THE TASK | Starting at the line that contains "Viewport: 911px width, 398px height.", write out every line to the end of the records below exactly, and leave out the pictures.

Top of PROVIDED RECORDS

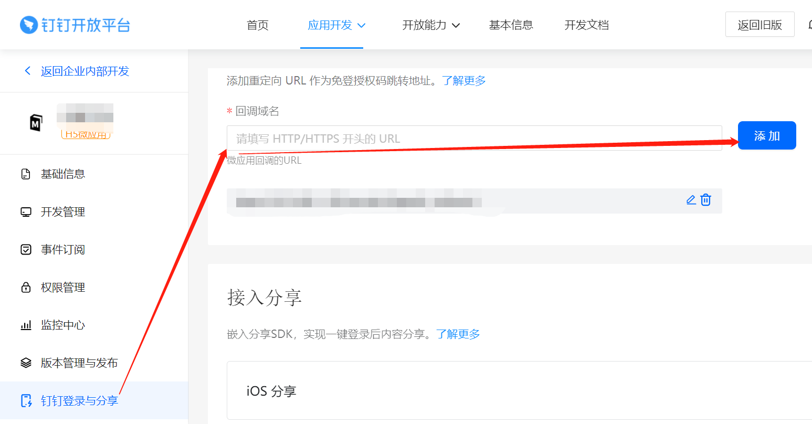Go back via 返回企业内部开发 chevron
This screenshot has width=812, height=424.
point(28,71)
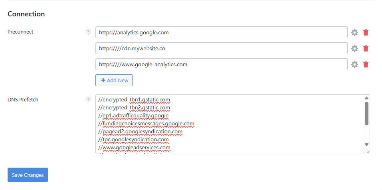The image size is (382, 190).
Task: Click the //ep1.adtrafficquality.google line
Action: (133, 116)
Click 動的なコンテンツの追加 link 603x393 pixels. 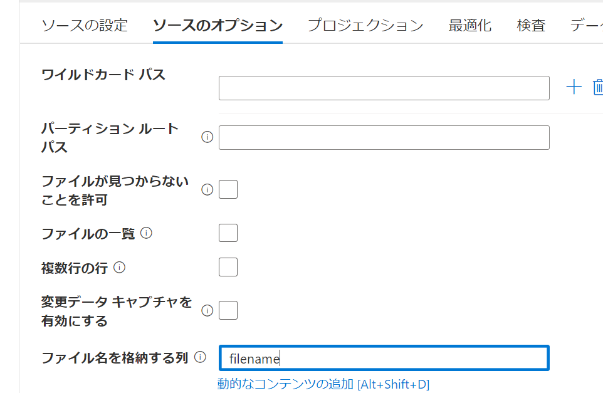[323, 384]
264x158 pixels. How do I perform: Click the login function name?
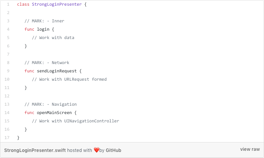43,29
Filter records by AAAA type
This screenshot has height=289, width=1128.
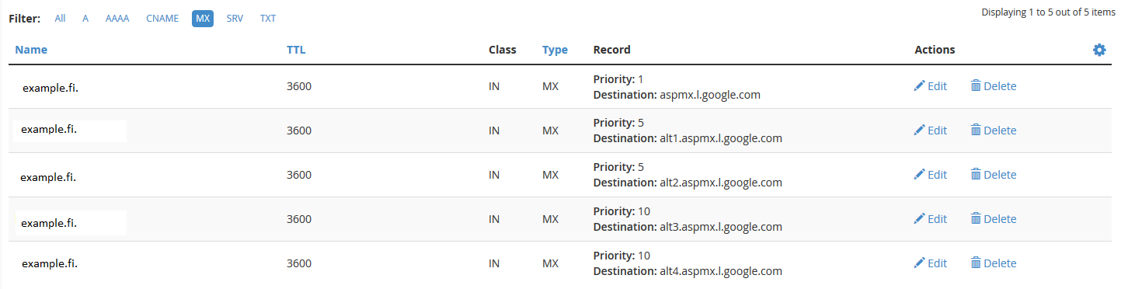click(117, 18)
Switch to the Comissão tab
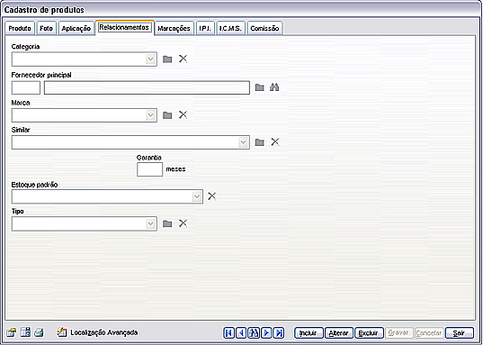The image size is (483, 345). 264,29

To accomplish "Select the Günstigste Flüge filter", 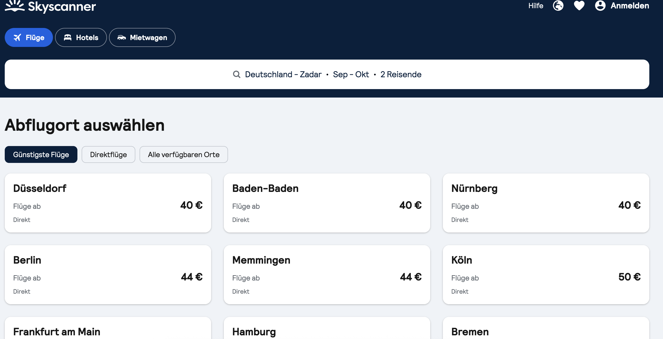I will [x=41, y=154].
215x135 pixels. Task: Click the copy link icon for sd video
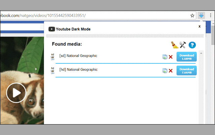[165, 57]
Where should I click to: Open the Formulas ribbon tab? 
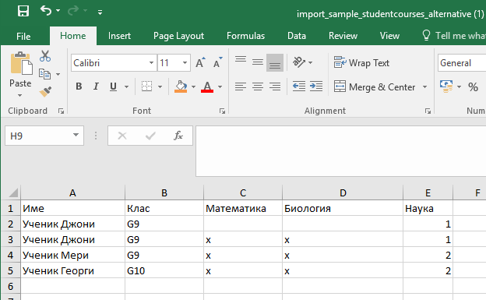coord(245,36)
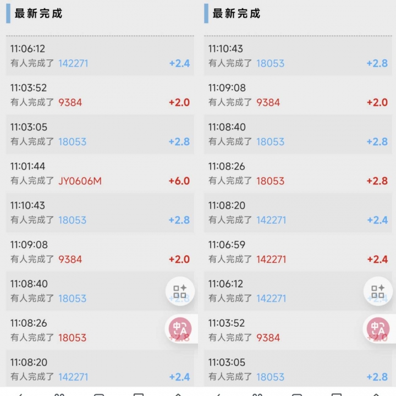Click 18053 under 11:03:05 in left screenshot
396x396 pixels.
coord(73,142)
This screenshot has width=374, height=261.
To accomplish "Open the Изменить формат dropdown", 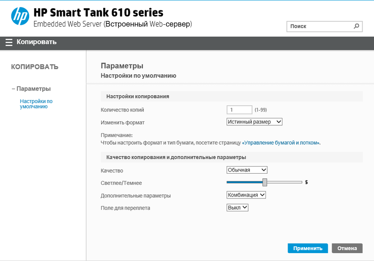I will (255, 122).
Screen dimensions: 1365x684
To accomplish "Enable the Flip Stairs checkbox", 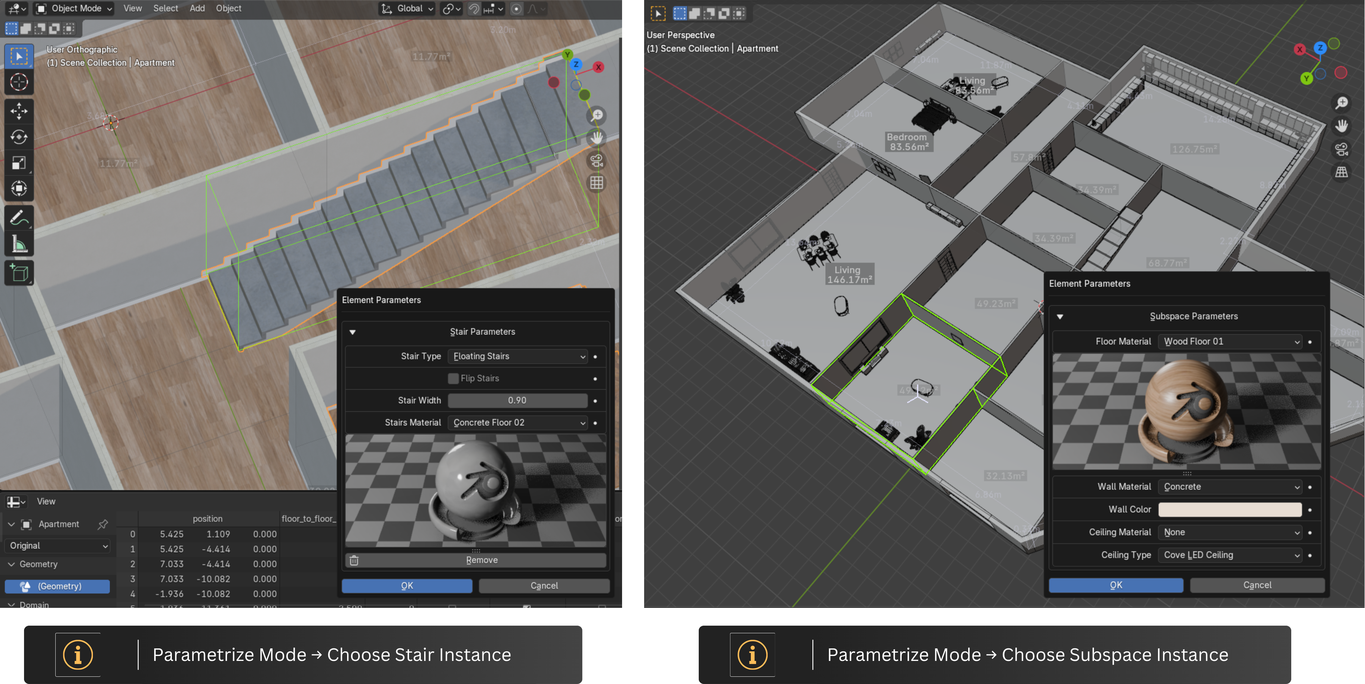I will [453, 379].
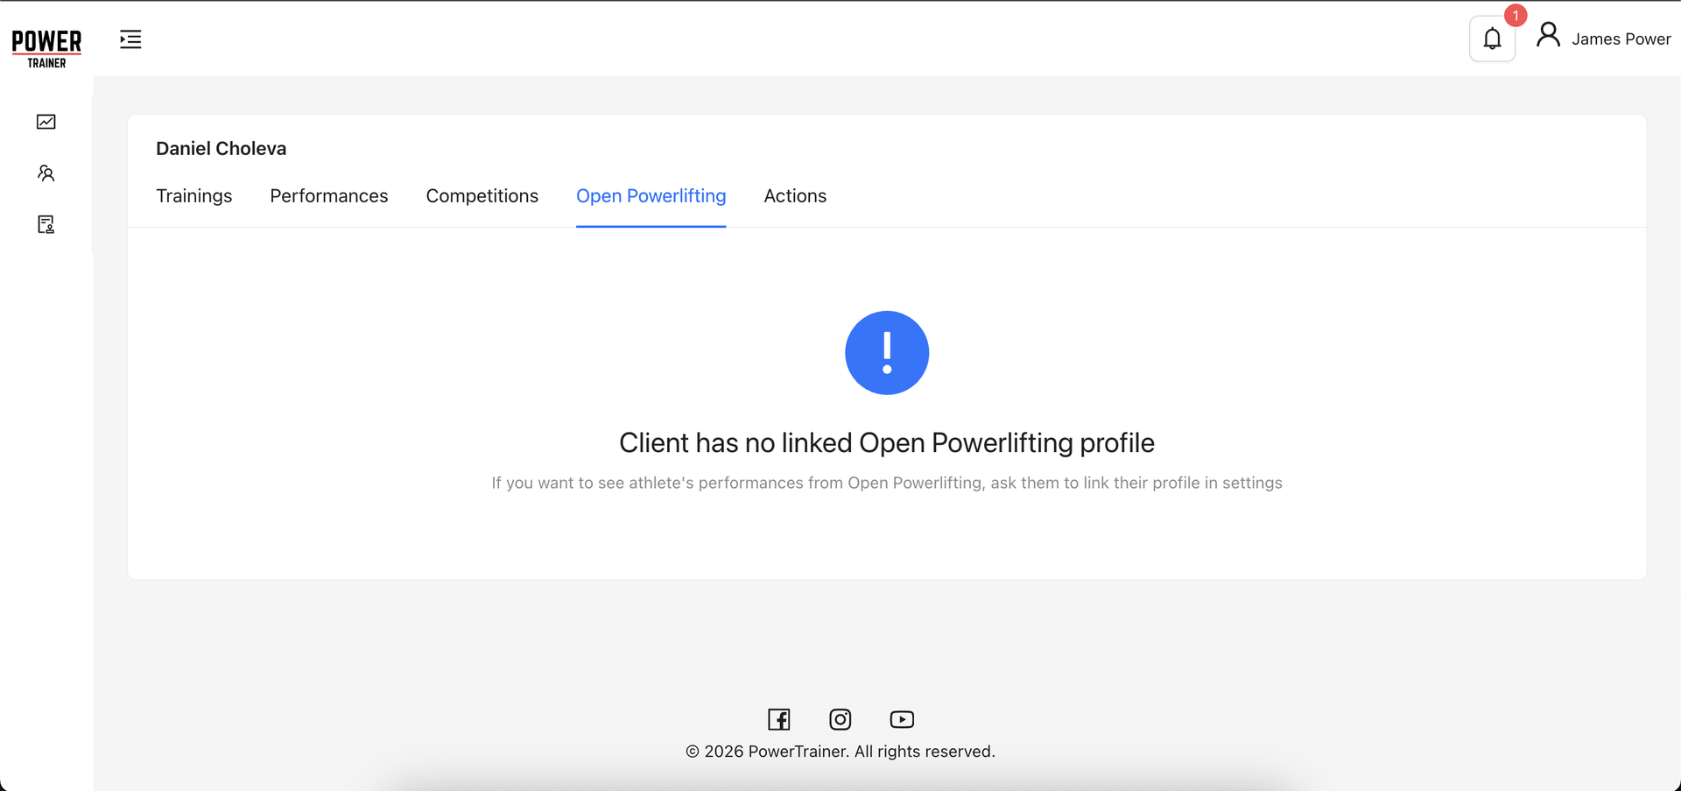The image size is (1681, 791).
Task: Open the clients people icon in sidebar
Action: [x=46, y=173]
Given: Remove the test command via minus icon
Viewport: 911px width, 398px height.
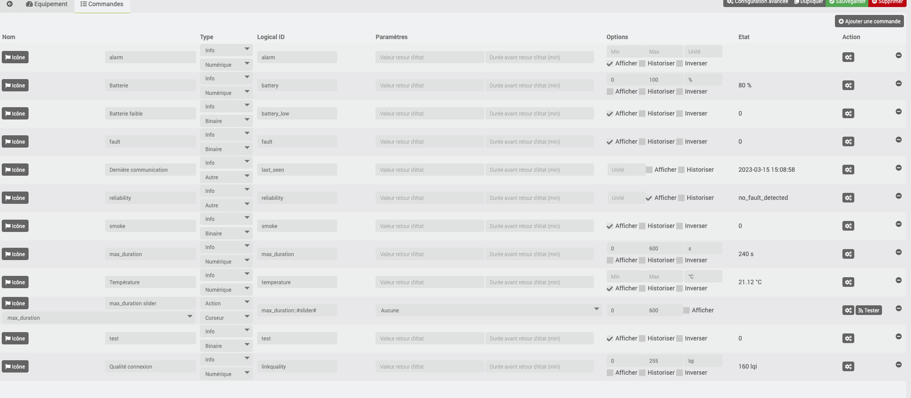Looking at the screenshot, I should pyautogui.click(x=899, y=336).
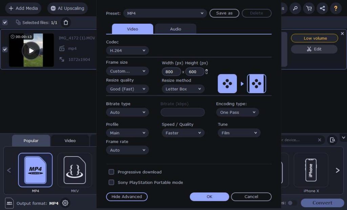Change the Resize method from Letter Box
The height and width of the screenshot is (210, 347).
click(183, 89)

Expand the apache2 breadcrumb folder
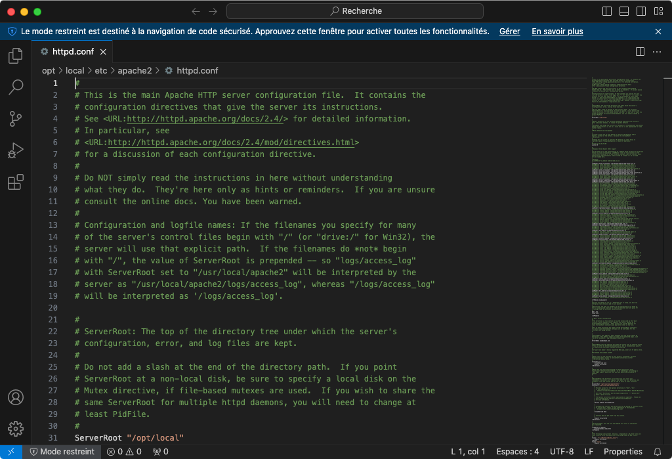(135, 70)
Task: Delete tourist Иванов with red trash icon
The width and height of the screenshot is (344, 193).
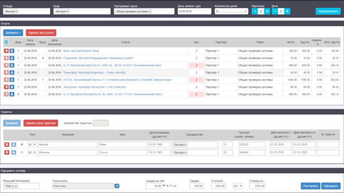Action: [6, 145]
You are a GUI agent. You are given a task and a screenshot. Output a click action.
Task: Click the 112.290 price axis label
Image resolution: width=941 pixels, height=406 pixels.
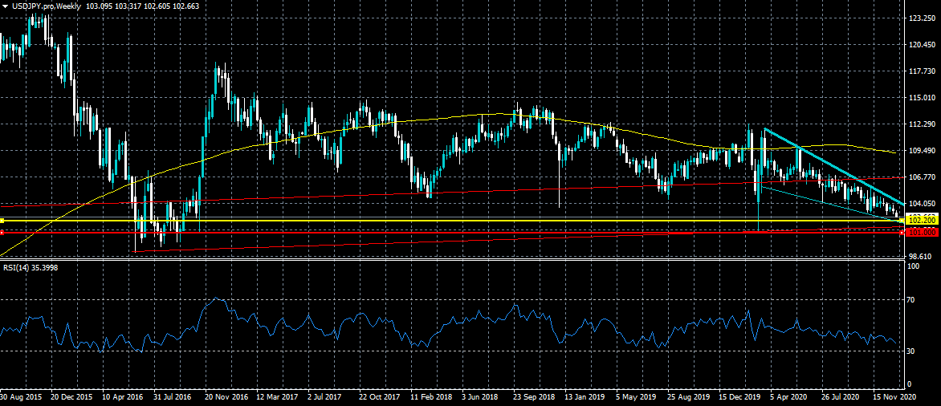(x=919, y=124)
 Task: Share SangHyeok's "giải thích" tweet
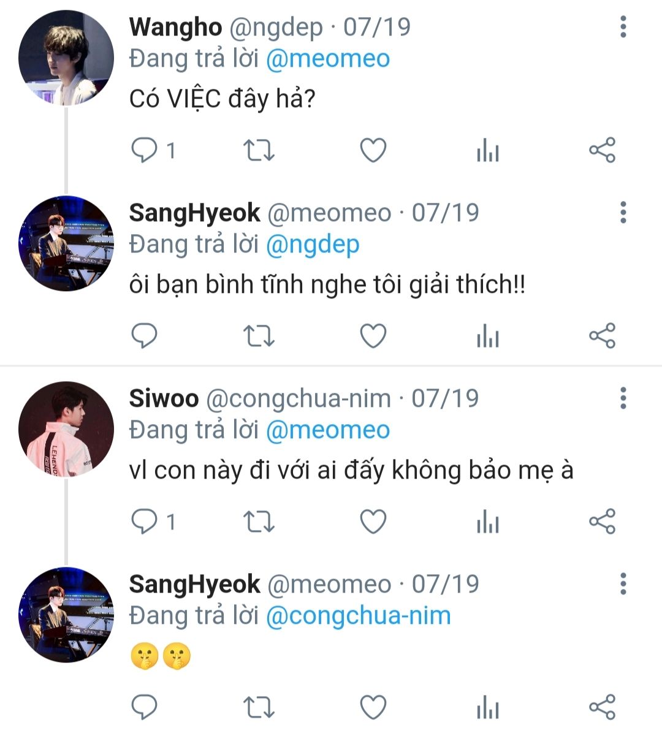click(602, 336)
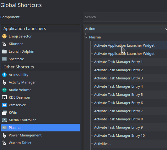Select the ksmserver icon
The width and height of the screenshot is (167, 150).
(4, 105)
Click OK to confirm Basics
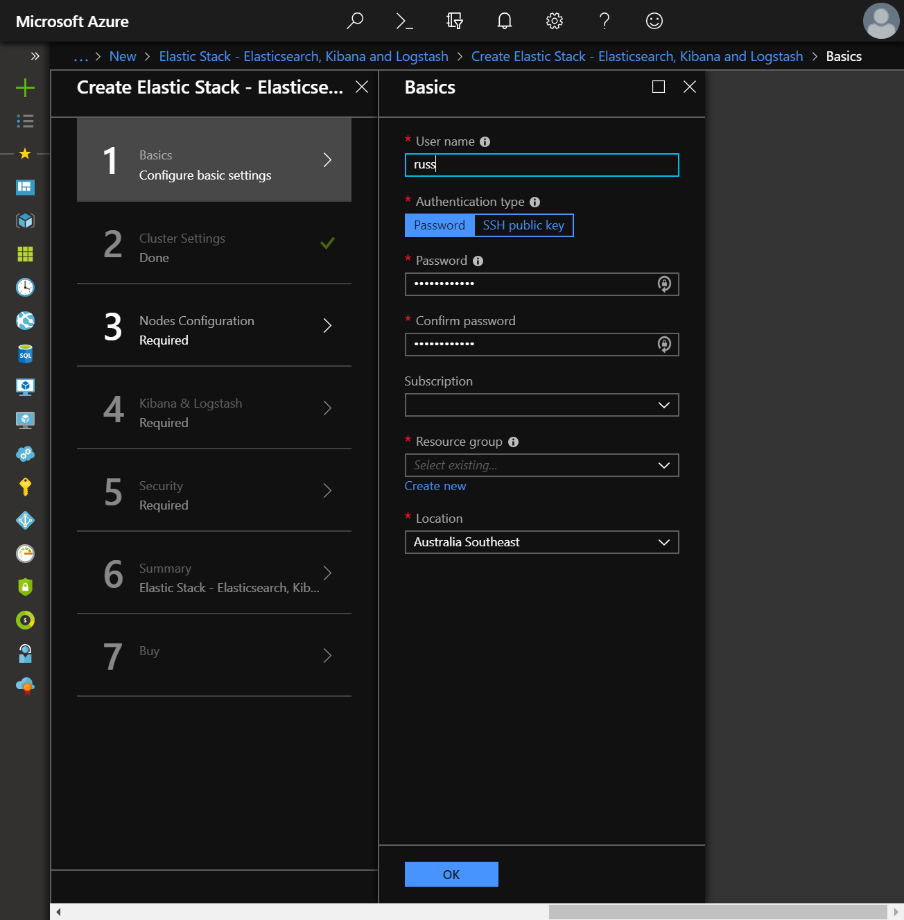 tap(451, 874)
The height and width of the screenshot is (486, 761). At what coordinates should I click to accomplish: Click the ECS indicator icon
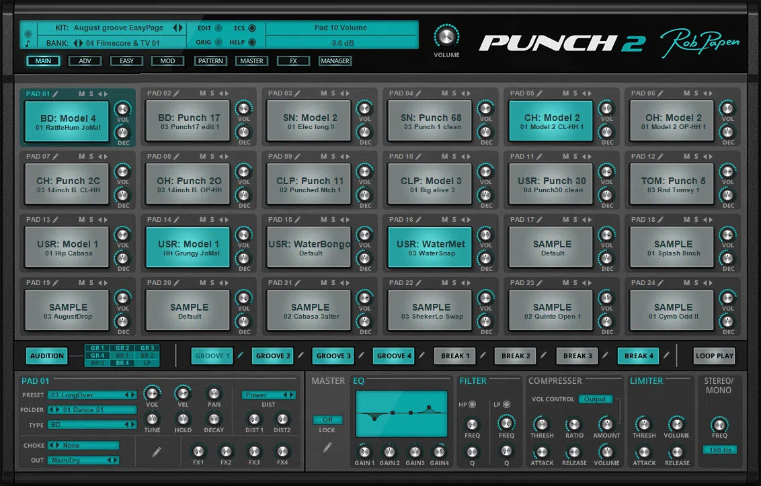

Bottom of PROVIDED RECORDS

RESULT BELOW |
Viewport: 911px width, 398px height.
Looking at the screenshot, I should pyautogui.click(x=899, y=336).
Change the Resize method from Letter Box
The height and width of the screenshot is (210, 347).
click(183, 89)

Expand the apache2 breadcrumb folder
(135, 70)
Task: Delete tourist Иванов with red trash icon
The width and height of the screenshot is (344, 193).
Action: [6, 145]
You are a GUI agent. You are given a task and a screenshot. Output a click action.
Task: Click the 112.290 price axis label
Image resolution: width=941 pixels, height=406 pixels.
(x=919, y=124)
 Task: Share SangHyeok's "giải thích" tweet
click(602, 336)
Select the ksmserver icon
The width and height of the screenshot is (167, 150).
(4, 105)
Click OK to confirm Basics
 tap(451, 874)
The height and width of the screenshot is (486, 761). At what coordinates should I click to accomplish: Click the ECS indicator icon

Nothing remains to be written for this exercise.